I followed the instructions for running spark-on-k8s on https://spark.apache.org/docs/3.1.1/running-on-kubernetes.html#content
After submitting the example which is to launch Spark Pi in cluster mode, the pod met an error and I can't understand why it happened.
This is the command line:
./bin/spark-submit \
--master k8s://https://2-120:6443 \
--deploy-mode cluster \
--name spark-pi \
--class org.apache.spark.examples.SparkPi \
--conf spark.executor.instances=5 \
--conf spark.kubernetes.container.image=ethanzhang1997/spark:3.1.1 \
local:///path/to/examples.jar
Here is the error: error information
I think this container should use java env in the image, but it tried to read the JAVA_HOME from my current computer.

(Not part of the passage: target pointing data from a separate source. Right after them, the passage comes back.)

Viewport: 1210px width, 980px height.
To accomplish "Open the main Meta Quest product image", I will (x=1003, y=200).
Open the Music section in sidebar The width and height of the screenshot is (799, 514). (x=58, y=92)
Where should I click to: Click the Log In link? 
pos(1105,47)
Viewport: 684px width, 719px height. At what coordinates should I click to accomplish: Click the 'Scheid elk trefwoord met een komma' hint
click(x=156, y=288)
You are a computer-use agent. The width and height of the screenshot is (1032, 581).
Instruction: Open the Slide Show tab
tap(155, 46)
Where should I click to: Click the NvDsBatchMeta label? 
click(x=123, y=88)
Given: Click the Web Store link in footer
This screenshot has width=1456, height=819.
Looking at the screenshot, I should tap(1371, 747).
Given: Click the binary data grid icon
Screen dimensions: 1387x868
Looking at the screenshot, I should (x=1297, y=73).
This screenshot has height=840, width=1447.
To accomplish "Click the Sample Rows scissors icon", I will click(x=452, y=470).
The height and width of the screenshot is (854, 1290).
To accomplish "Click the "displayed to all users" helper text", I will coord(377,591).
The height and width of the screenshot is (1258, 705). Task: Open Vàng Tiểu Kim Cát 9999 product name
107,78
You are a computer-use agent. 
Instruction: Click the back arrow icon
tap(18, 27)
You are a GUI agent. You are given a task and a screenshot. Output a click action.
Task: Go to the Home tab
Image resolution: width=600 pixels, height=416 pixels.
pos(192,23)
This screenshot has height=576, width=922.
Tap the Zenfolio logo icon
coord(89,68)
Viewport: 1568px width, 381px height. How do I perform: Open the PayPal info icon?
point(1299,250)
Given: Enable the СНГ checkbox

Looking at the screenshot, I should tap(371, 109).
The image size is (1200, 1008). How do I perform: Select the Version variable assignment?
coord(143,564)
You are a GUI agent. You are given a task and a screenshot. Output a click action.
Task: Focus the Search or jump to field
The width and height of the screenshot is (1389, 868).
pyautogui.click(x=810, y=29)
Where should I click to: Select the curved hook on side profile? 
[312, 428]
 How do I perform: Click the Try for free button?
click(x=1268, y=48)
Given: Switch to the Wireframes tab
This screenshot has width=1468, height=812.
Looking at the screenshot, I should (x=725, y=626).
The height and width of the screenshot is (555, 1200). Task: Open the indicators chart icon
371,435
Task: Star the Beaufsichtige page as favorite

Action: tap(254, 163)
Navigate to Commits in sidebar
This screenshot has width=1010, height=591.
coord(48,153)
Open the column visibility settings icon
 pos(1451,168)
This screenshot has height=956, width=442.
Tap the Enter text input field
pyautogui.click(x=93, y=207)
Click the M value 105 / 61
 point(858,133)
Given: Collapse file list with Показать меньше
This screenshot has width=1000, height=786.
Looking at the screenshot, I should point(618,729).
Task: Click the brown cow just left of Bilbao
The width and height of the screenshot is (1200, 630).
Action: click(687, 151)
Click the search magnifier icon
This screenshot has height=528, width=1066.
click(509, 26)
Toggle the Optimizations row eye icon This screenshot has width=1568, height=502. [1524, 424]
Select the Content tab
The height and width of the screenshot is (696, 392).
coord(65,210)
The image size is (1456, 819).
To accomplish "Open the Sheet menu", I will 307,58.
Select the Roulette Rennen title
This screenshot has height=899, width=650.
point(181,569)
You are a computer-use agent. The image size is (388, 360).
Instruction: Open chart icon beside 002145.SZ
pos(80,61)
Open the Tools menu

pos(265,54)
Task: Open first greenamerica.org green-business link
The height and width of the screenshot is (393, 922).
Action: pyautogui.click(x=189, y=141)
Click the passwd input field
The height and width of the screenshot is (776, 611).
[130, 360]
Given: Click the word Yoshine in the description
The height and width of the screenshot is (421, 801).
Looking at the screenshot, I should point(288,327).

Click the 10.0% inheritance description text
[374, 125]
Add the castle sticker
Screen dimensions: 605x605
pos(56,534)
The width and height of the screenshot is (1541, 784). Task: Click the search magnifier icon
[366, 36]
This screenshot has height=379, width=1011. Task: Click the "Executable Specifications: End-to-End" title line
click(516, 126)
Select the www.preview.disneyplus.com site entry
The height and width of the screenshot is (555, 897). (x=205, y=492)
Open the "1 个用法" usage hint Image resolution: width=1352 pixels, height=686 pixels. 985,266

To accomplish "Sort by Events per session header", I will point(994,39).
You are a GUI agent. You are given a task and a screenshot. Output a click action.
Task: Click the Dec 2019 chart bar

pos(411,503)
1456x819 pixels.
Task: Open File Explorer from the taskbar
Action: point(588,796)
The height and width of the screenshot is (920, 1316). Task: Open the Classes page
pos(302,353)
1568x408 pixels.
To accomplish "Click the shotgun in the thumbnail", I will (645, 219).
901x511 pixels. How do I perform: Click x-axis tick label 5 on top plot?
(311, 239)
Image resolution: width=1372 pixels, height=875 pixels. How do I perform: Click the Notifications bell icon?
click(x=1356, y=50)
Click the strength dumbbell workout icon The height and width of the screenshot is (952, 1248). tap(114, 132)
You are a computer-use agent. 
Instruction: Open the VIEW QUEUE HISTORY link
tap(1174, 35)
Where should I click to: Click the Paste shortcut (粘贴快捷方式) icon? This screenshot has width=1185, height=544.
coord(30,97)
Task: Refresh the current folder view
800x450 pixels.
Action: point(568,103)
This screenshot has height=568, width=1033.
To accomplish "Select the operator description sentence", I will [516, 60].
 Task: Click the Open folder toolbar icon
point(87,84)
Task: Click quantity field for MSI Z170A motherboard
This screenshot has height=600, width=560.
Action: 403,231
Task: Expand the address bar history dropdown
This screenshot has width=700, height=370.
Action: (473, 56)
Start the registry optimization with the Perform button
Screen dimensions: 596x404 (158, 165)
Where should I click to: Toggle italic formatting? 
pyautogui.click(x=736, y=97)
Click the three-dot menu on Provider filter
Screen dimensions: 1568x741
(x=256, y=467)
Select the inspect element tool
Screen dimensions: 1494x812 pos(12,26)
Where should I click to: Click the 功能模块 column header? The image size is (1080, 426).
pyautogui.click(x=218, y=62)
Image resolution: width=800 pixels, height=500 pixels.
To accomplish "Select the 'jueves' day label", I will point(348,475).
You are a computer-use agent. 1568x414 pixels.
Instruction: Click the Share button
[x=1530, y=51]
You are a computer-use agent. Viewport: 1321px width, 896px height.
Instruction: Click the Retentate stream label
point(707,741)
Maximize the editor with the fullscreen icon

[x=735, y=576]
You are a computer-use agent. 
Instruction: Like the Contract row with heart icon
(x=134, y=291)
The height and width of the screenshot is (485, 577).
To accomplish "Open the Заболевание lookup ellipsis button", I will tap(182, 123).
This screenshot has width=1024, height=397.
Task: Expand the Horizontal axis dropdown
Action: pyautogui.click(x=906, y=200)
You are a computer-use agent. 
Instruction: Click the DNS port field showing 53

Any help is important to me, with much thanks!
Now I temporarily solve this problem. I downloaded the corresponding version of jdk into spark dir and add the following lines to the Dockerfile which is to build the spark image:
RUN mkdir -p /home/deploy
ADD jdk-8u201-linux-x64.tar.gz /home/deploy/
ENV JAVA_HOME /home/deploy/jdk1.8.0_201
ENV JRE_HOME ${JAVA_HOME}/jre
ENV CLASSPATH .:${JAVA_HOME}/lib:${JRE_HOME}/lib
ENV PATH ${JAVA_HOME}/bin:$PATH
This makes sure that I have the same JAVA_HOME both in the image and host computer.
But there is still one thing I can't understand.The hadoop and spark env is also different between my host computer and image. Why this doesn't cause a problem? I noticed that there is a process to mount spark dir on the image, but how it works?
By the way, it seems that the offcial guidence on spark-on-kubernetes makes openjdk11 as default. But if user's JAVA_HOME is not set like this , there would be a problem, is it?